_GEGEVEN TEKST_
___

Fiscaal

Rechtsherstel box-3-heffing ontoereikend - verdere verlaging

Een vrouw bezit op de peildatum 1 januari 2018 een woning die vrij van hypotheek is met een WOZ-waarde van € 620.000. Daarnaast bestaat haar vermogen uit € 955.000 aan bank- en spaarsaldi en ruim € 284.000 aan effecten. Haar inkomen bestaat uit een UWV-uitkering van € 20.000. In 2018 ontvangt zij bovendien een schenking van ruim € 22.000. De inspecteur heeft haar box-3-heffing verminderd op basis van het Besluit rechtsherstel box 3. De vrouw meent dat dit rechtsherstel onvoldoende is. Zij toont dit aan met een overzicht van de werkelijke rendementen. Hof Arnhem-Leeuwarden gaat hierin mee.

___

_FRAGMENTEN UIT MATERIAAL_
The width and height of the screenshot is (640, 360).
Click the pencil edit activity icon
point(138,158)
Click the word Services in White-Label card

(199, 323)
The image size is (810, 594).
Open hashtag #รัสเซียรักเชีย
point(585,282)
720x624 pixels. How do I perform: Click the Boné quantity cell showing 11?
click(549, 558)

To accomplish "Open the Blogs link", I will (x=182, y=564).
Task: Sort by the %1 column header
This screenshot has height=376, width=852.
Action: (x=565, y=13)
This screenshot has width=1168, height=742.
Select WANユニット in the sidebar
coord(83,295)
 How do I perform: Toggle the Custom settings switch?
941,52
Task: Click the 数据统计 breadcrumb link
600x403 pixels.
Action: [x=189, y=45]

___

_OPDRACHT_
Kun je uit de tekst over het rechtsherstel in box 3 het stuk van "Een vrouw bezit" tot en met "gaat hierin mee." woord voor woord teruggeven?

_OPLOSSING_
Een vrouw bezit op de peildatum 1 januari 2018 een woning die vrij van hypotheek is met een WOZ-waarde van € 620.000. Daarnaast bestaat haar vermogen uit € 955.000 aan bank- en spaarsaldi en ruim € 284.000 aan effecten. Haar inkomen bestaat uit een UWV-uitkering van € 20.000. In 2018 ontvangt zij bovendien een schenking van ruim € 22.000. De inspecteur heeft haar box-3-heffing verminderd op basis van het Besluit rechtsherstel box 3. De vrouw meent dat dit rechtsherstel onvoldoende is. Zij toont dit aan met een overzicht van de werkelijke rendementen. Hof Arnhem-Leeuwarden gaat hierin mee.